How to Know That What You’re Feeling is Love

We’ve all heard the romanticized notion that when you find your perfect person, you live happily ever after. But if you think about it, that’s pretty unrealistic. In the real world, love can be complicated, frustrating and even painful. It takes work to nurture those early stirrings of attraction and make them last, and it can take time to weather the stressors that inevitably come up. But if you put in the effort, a loving relationship can offer plenty of rewards.

But just how do you know that what you’re feeling is love? Love can be a confusing emotion, and definitions of it vary widely. The Merriam-Webster Dictionary defines it as “a strong affection for another arising out of kinship or personal ties.” But many other definitions go much further. One from the American Heritage Dictionary describes it as “a mutual affection based on companionship, fondness, or admiration.” And the Oxford English Dictionary has this definition: “A feeling of deep attachment and devotion to another person that may include sexual desire and a sense of companionship.”

Some scientists have developed different theories about what love is, focusing on the biological causes of the phenomenon. For example, some experts believe that the feeling of love is a mammalian drive, similar to hunger or thirst, triggered by chemicals like oxytocin and neurotrophins. Others view love as a more social and psychological phenomenon, with it influenced by culture and the expectations of a given society.

Other researchers have focused on the ways that people express their feelings of love, and they’ve discovered some nuances in the language of love. They’ve found that there are at least three different types of love: companionate, eros and agape. Commitment is a key component of eros, while intimacy is important in companionate love and agape is often a major aspect of enduring adversity in relationships.

In the end, though, a healthy and happy love life is about more than just the big emotional expressions like swaying together to your favorite romance song or declaring your feelings on social media.
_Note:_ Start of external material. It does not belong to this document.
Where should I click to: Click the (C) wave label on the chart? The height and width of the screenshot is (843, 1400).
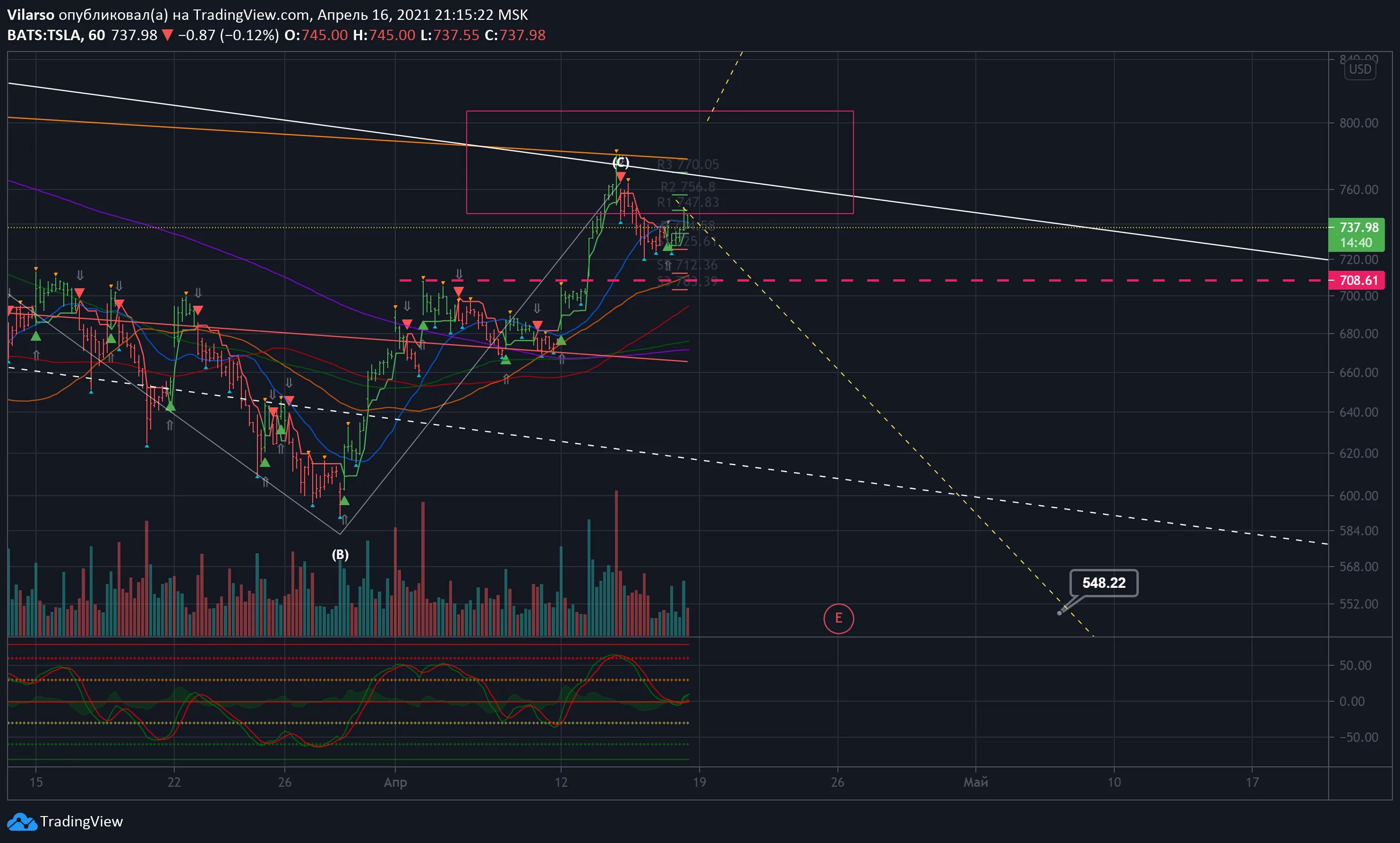pos(621,163)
Instead, a loving person nurtures a positive attitude, seeks out opportunities to be kind and acts selflessly. They also show up for the bad times as well as the good ones and provide a steady source of support to their partner.
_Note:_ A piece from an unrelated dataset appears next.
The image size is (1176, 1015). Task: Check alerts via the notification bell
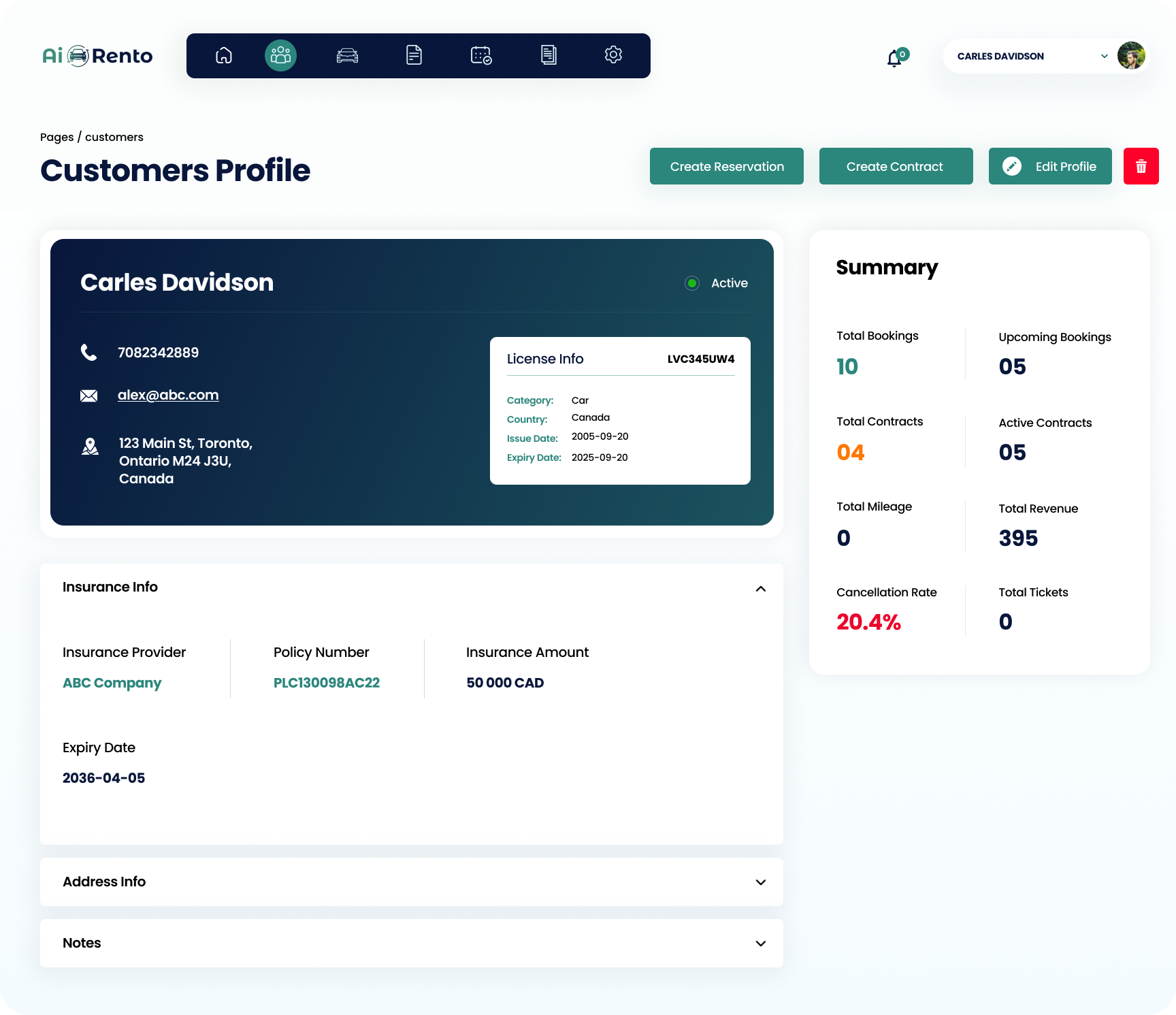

It’s no wonder, then, that love has become such a cultural icon. Whether you define it as a feeling or an action, love has the power to change our lives and improve our wellbeing. But only if we treat it with the care it deserves. Waking up to a sunny day, seeing an old couple hold hands and having meaningful work are some of the happiest things that people reported in a recent study of what makes people tick. The most important sources of happiness, however, are their health and family, a positive outlook on life and spending time with those they love.